邻菲罗啉铜与人血清白蛋白相互作用的研究
2013-08-29苏海艳邓赛鹏张业中
王 丽,高 勇,吴 丹,苏海艳,邓赛鹏,张业中,戴 捷
(长江大学 化学与环境工程学院,湖北 荆州 434023)
1 实验部分
1.1 仪器与试剂
LS-55荧光分光光度计(美国Perkin 公司),AY-120M 电子分析天平(日本岛津公司),SYC-15超级恒温水浴(南京桑力电子设备厂,控温精度±0.1 ℃),Jasco J-810 圆二色谱仪(Jasco,Tokyo,Japan).
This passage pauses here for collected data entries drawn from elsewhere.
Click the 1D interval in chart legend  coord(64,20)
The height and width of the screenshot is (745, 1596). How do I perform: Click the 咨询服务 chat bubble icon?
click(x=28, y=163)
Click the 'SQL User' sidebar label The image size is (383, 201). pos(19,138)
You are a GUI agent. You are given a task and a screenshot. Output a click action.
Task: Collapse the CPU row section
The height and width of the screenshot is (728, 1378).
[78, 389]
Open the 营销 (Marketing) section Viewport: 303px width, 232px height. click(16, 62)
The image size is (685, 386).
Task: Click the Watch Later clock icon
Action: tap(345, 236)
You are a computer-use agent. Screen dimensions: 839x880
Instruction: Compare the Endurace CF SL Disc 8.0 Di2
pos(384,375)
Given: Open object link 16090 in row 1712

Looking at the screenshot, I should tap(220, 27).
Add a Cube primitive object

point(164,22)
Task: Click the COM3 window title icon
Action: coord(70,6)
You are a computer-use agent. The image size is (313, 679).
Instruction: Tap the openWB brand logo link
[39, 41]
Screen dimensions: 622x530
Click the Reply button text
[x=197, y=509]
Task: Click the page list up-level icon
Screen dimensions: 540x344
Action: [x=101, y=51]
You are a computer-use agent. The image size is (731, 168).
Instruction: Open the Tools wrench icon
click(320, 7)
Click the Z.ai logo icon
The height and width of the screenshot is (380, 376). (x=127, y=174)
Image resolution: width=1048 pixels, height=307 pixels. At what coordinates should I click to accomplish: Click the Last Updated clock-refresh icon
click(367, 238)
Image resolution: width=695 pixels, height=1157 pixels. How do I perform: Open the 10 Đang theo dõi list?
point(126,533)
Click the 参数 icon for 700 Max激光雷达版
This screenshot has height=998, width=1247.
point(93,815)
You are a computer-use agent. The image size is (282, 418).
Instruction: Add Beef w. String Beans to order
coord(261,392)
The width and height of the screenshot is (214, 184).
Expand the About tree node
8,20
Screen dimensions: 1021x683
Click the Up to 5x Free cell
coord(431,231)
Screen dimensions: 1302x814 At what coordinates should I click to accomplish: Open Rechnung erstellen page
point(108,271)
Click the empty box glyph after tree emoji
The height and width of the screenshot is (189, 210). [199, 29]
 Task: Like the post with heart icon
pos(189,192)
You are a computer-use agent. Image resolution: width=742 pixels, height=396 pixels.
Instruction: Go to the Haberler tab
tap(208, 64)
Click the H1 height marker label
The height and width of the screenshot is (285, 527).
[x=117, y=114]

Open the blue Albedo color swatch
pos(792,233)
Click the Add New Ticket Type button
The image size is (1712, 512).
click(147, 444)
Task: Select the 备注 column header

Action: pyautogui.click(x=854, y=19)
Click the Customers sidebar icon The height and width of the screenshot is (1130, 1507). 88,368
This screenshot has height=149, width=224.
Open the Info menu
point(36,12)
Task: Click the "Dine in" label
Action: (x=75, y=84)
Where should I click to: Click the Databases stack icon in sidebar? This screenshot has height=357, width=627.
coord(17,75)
合成邻菲罗啉铜参照文献[6],表征后配成不同浓度溶液,HSA(Sigma公司提供,浓度:1.0×10-5mol/L),NaCl溶液(0.5 mol/L),Tris-HCl缓冲溶液(pH 7.40),所用试剂均为分析纯,实验用水为二次蒸馏水,经检测均无荧光杂质.
1.2 实验方法
1.2.1 荧光猝灭光谱设定激发波长为λex=285nm,激发狭缝宽度为15.0nm,发射狭缝宽度为4.5nm,扫描速度为300nm/min.在模拟生理条件下测定体系温度分别为292,298,304,310K时不同浓度的邻菲罗啉铜溶液与人血清白蛋白相互作用的荧光猝灭图谱,记录波长在300~450nm 范围内的荧光光谱.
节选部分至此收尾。